Moses grinned. He had never had the heart to tell Mammi that her ginger snaps could break a tooth if they weren’t soaked in milk first. And “ginger snaps” was an apt name for Mammi’s personal recipe. The heavy ginger made people snap their heads back and look frantically for a drink of water. But it warmed his heart to please Mammi with how much he loved her cooking, so he always gobbled up four or five cookies for her sake.

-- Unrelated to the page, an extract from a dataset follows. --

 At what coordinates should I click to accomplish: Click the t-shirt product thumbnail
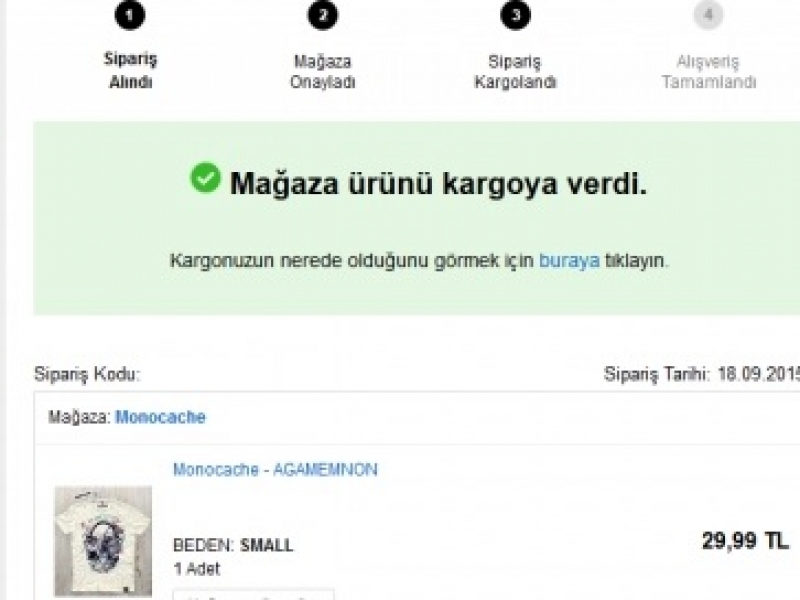(103, 541)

“What is your other surprise?”
Mammi sprouted a twitchy grin and clapped her hands in delight. “I have found just the girl for you.”
Moses became a wrinkly, deflated balloon. He resisted the urge to slump his shoulders. Dawdi had warned him.
There’s trouble brewing.
Since Moses’s nineteenth birthday seven years ago, a host of well-meaning relatives and friends had done their best to marry him off. Up until now, Dawdi and Mammi’s house had always been a safe haven. His grandparents were his only blood relatives who had never admonished him about finding a wife.

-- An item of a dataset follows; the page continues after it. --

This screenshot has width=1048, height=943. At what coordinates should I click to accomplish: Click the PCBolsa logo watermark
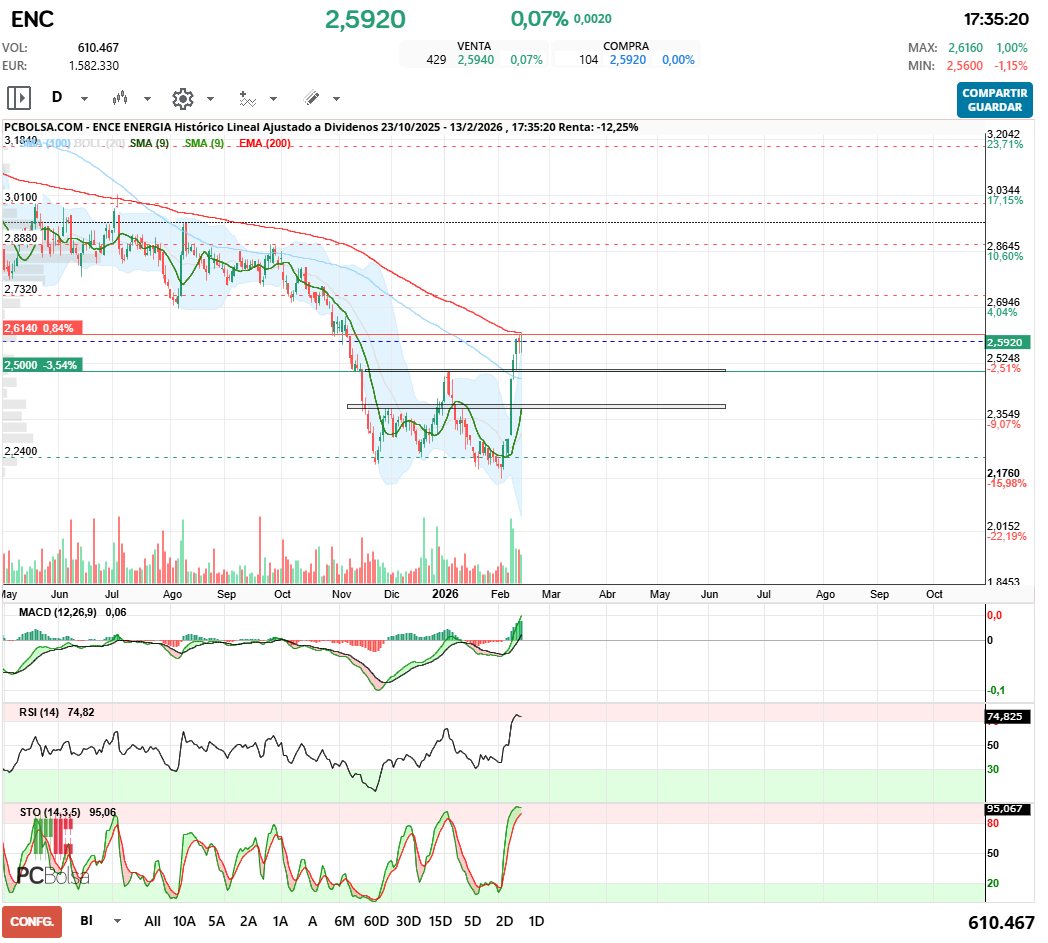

It seemed that their patience had finally worn thin.
Moses had tap-danced around so many requests that he didn’t even have to think about his response. He managed a weak smile, which considering his sudden change of mood was quite admirable. “If you like her, Mammi, I’m sure she’s a peach. But I don’t think I’ll get the chance to meet her. Things at the cheese factory are mighty busy.”
Being conveniently busy proved a wonderful-gute way to avoid desperate girls and their equally eager mothers.

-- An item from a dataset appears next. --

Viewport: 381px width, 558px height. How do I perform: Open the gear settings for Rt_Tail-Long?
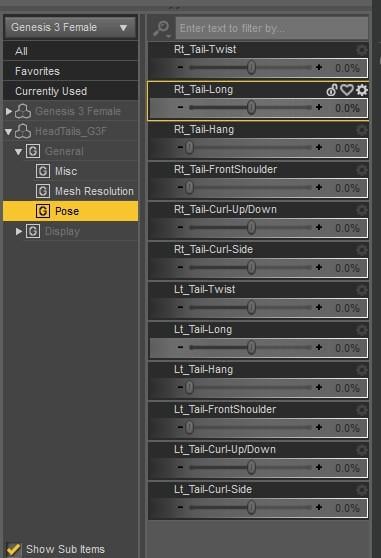coord(361,90)
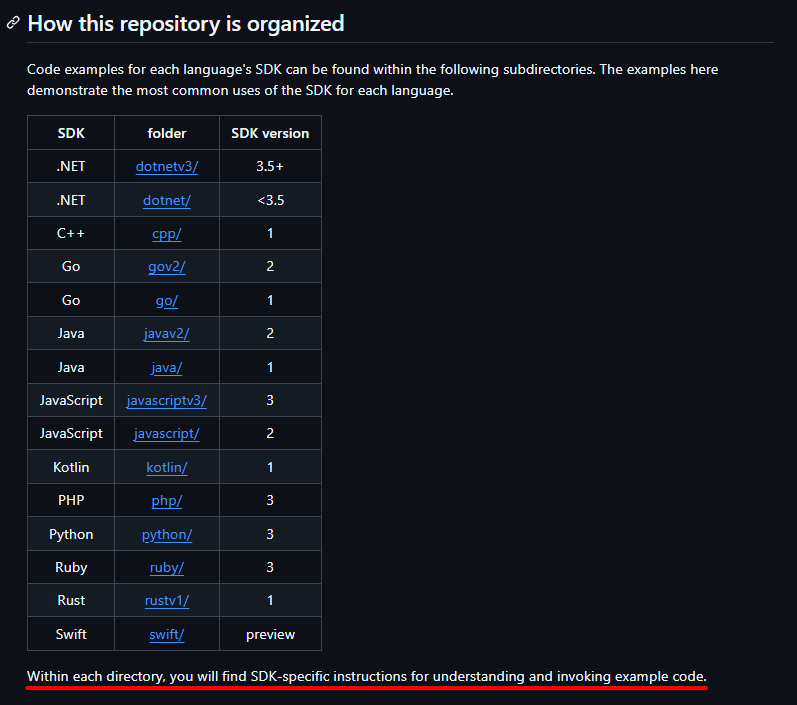Click the underlined 'Within each directory' sentence
Viewport: 797px width, 705px height.
(366, 677)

“Not to worry. I knew I’d have to bring her to you.”
“I’m too busy to have visitors at the factory.”
Mammi smiled smugly as if she had bested him in a game of cards. “No, my dear boy. She’s here. In the house. She’s from Wautoma settlement and will be staying with us all summer. You’ll have plenty of time to get to know each other.”
Moses wanted to throw his hands in the air and run screaming down the hill. Instead, he fell silent as his mind raced. Mammi had done her own dance around his bucket of excuses.
What now?
No escape. He’d have to buck up, meet this girl, and get it over with, although he dreaded the introduction almost as much as he dreaded that root canal last year. He pictured the kind of girl Mammi would choose for him. Probably some woman fifteen years older than he with sunken cheeks and a glassy stare from working at her knitting too long. Or perhaps she was one of those empty-headed schoolgirls who couldn’t put two sentences together without giggling. Old ladies like Mammi thought youth was the only thing a female needed to make her attractive.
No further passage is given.